▶ [Task to complete]: After finding the line containing "ตุลาคม 1, 2024 at 7:37 pm (37, 1658)" below, please output that line and each following one through the line containing "Login (44, 747)", exactly as written.

Segment Start: Records to use

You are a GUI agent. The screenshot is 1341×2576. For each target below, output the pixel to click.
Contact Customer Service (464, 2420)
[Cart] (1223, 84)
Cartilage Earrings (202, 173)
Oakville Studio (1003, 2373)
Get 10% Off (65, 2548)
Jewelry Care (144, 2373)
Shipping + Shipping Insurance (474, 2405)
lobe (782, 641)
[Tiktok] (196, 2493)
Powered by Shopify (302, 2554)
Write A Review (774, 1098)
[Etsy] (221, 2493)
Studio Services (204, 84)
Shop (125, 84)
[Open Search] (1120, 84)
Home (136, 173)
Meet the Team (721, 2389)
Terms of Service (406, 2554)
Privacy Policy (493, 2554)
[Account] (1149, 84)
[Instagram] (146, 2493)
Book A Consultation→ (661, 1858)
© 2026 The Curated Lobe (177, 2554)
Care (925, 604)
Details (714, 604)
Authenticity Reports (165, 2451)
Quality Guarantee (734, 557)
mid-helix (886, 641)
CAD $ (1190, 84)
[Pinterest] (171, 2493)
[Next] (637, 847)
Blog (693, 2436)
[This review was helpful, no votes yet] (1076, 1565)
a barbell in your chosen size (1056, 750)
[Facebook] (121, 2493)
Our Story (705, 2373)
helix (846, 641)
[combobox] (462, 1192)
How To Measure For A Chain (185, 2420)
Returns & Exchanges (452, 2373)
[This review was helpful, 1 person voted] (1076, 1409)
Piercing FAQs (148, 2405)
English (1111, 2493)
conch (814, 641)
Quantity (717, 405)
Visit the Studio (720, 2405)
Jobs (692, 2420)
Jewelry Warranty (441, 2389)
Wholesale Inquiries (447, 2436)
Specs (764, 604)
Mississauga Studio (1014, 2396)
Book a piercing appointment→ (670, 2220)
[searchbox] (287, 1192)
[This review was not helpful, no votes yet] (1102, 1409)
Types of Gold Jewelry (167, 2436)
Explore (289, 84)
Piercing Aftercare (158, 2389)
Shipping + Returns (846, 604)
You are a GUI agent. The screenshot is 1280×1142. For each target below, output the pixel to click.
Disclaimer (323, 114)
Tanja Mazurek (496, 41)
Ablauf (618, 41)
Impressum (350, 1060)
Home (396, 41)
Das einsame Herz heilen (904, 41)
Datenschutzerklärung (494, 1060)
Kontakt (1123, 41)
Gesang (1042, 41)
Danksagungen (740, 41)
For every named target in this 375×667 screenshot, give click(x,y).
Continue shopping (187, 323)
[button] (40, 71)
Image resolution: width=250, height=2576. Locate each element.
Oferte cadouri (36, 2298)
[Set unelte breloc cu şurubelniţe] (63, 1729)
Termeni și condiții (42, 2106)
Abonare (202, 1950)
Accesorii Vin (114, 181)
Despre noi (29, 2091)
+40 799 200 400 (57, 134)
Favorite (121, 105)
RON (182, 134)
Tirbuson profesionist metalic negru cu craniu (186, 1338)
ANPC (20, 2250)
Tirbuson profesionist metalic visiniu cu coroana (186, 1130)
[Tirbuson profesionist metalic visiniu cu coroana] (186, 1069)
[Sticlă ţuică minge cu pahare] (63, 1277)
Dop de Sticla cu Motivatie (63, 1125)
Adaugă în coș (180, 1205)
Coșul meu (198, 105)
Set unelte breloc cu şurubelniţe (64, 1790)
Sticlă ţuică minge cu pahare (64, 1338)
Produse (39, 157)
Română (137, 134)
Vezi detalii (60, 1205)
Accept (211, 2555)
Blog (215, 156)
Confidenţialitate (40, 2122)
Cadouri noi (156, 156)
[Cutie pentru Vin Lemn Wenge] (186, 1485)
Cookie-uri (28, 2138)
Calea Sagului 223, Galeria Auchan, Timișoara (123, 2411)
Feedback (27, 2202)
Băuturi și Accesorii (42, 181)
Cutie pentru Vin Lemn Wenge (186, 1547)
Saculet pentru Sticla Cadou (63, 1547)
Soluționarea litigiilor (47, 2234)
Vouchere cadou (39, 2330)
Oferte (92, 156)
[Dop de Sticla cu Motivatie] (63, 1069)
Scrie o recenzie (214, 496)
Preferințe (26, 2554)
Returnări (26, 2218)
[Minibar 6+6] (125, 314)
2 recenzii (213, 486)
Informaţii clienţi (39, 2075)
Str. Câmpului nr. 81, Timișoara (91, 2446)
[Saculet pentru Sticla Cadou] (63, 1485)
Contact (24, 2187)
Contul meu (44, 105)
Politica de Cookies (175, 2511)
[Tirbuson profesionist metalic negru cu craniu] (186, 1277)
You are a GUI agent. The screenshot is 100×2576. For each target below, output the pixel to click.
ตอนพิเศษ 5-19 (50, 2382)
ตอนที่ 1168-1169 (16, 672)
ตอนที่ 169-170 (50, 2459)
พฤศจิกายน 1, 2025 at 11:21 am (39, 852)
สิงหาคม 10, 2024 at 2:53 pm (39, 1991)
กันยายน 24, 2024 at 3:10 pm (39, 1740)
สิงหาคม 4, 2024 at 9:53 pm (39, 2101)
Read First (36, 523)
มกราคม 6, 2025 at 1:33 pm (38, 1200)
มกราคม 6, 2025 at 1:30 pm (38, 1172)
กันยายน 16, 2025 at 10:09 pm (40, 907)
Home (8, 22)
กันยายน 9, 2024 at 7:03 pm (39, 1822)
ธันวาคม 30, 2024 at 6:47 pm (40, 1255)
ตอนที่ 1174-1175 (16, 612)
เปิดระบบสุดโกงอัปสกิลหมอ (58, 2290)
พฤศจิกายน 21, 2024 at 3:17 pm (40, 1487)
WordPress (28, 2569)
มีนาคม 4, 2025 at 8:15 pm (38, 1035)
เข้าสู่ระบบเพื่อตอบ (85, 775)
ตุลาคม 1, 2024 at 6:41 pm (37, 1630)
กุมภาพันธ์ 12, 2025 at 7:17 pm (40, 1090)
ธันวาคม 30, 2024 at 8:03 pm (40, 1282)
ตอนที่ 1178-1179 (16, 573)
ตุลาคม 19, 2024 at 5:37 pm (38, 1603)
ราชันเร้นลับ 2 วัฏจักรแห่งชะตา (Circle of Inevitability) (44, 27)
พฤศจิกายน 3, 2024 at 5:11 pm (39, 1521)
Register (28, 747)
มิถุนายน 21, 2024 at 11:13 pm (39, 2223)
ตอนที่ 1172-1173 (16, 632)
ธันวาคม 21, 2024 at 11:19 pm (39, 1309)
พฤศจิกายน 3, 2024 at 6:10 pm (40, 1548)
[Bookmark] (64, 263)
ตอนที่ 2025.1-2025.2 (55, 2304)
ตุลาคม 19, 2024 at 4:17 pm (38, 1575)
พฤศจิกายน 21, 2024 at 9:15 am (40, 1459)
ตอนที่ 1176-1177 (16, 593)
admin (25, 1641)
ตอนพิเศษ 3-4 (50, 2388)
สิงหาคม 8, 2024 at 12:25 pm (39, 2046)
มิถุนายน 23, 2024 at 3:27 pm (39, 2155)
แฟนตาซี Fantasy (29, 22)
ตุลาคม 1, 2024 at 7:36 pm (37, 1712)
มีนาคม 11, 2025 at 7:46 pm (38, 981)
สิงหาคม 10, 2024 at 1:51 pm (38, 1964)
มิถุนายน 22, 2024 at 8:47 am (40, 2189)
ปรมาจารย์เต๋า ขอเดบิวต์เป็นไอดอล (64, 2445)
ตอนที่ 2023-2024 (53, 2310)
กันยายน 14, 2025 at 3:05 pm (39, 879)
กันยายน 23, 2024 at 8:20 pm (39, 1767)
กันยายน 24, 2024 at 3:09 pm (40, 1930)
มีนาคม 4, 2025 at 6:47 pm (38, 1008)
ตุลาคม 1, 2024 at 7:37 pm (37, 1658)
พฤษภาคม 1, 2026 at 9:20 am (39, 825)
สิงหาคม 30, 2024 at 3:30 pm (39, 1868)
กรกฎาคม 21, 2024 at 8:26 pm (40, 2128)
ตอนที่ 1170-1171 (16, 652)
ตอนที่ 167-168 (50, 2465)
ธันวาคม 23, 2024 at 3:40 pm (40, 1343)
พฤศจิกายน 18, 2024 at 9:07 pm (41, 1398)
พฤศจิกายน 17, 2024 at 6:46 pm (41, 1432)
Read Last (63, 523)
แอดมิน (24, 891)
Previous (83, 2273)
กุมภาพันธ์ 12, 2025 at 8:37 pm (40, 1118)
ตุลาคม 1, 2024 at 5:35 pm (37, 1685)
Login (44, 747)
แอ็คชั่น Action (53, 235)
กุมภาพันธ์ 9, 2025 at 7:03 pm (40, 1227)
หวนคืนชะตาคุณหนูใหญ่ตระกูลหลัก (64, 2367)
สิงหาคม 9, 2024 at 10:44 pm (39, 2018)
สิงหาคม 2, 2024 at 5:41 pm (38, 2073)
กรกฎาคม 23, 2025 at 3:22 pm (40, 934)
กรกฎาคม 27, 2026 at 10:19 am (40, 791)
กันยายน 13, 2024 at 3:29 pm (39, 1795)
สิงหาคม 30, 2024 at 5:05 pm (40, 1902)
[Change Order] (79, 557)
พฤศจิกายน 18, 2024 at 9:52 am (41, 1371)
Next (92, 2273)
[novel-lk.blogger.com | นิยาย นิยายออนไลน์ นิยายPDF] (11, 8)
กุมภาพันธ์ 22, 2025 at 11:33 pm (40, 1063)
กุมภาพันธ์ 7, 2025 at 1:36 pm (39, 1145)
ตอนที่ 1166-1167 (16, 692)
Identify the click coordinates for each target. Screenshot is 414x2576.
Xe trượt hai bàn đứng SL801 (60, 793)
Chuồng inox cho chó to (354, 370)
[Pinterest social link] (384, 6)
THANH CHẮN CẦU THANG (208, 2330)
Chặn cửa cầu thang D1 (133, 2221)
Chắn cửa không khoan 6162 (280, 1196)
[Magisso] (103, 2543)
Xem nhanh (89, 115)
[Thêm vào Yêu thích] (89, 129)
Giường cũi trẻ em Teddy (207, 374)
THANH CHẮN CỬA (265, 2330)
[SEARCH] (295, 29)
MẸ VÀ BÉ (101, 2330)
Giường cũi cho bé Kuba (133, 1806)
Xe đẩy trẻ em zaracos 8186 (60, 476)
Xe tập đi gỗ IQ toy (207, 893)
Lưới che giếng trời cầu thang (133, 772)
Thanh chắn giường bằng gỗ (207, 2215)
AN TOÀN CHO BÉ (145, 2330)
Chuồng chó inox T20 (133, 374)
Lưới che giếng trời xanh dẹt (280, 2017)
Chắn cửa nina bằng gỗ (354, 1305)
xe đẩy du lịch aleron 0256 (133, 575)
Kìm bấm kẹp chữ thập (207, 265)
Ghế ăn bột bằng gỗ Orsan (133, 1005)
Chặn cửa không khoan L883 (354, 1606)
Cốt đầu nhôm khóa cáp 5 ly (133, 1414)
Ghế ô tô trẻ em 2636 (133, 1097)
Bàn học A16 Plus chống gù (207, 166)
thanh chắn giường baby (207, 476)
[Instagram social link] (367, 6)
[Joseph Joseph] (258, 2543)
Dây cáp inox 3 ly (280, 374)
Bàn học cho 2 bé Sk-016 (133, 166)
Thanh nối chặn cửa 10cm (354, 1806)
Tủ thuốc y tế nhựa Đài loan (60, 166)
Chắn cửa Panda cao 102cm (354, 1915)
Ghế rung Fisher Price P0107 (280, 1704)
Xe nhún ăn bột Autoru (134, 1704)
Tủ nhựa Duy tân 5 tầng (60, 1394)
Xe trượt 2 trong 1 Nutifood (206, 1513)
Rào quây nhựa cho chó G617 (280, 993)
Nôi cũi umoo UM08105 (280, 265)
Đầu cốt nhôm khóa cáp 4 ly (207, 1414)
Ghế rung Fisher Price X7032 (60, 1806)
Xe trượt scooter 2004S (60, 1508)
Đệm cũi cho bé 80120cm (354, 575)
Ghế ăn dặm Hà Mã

Segment End: Records to use

▶ [Exercise answer]:
ตุลาคม 1, 2024 at 7:37 pm (37, 1658)
พฤษภาคม 1, 2026 at 9:20 am (39, 825)
สิงหาคม 30, 2024 at 3:30 pm (39, 1868)
กรกฎาคม 21, 2024 at 8:26 pm (40, 2128)
ตอนที่ 1170-1171 (16, 652)
ตอนที่ 167-168 (50, 2465)
ธันวาคม 23, 2024 at 3:40 pm (40, 1343)
พฤศจิกายน 18, 2024 at 9:07 pm (41, 1398)
พฤศจิกายน 17, 2024 at 6:46 pm (41, 1432)
Read Last (63, 523)
แอดมิน (24, 891)
Previous (83, 2273)
กุมภาพันธ์ 12, 2025 at 8:37 pm (40, 1118)
ตุลาคม 1, 2024 at 5:35 pm (37, 1685)
Login (44, 747)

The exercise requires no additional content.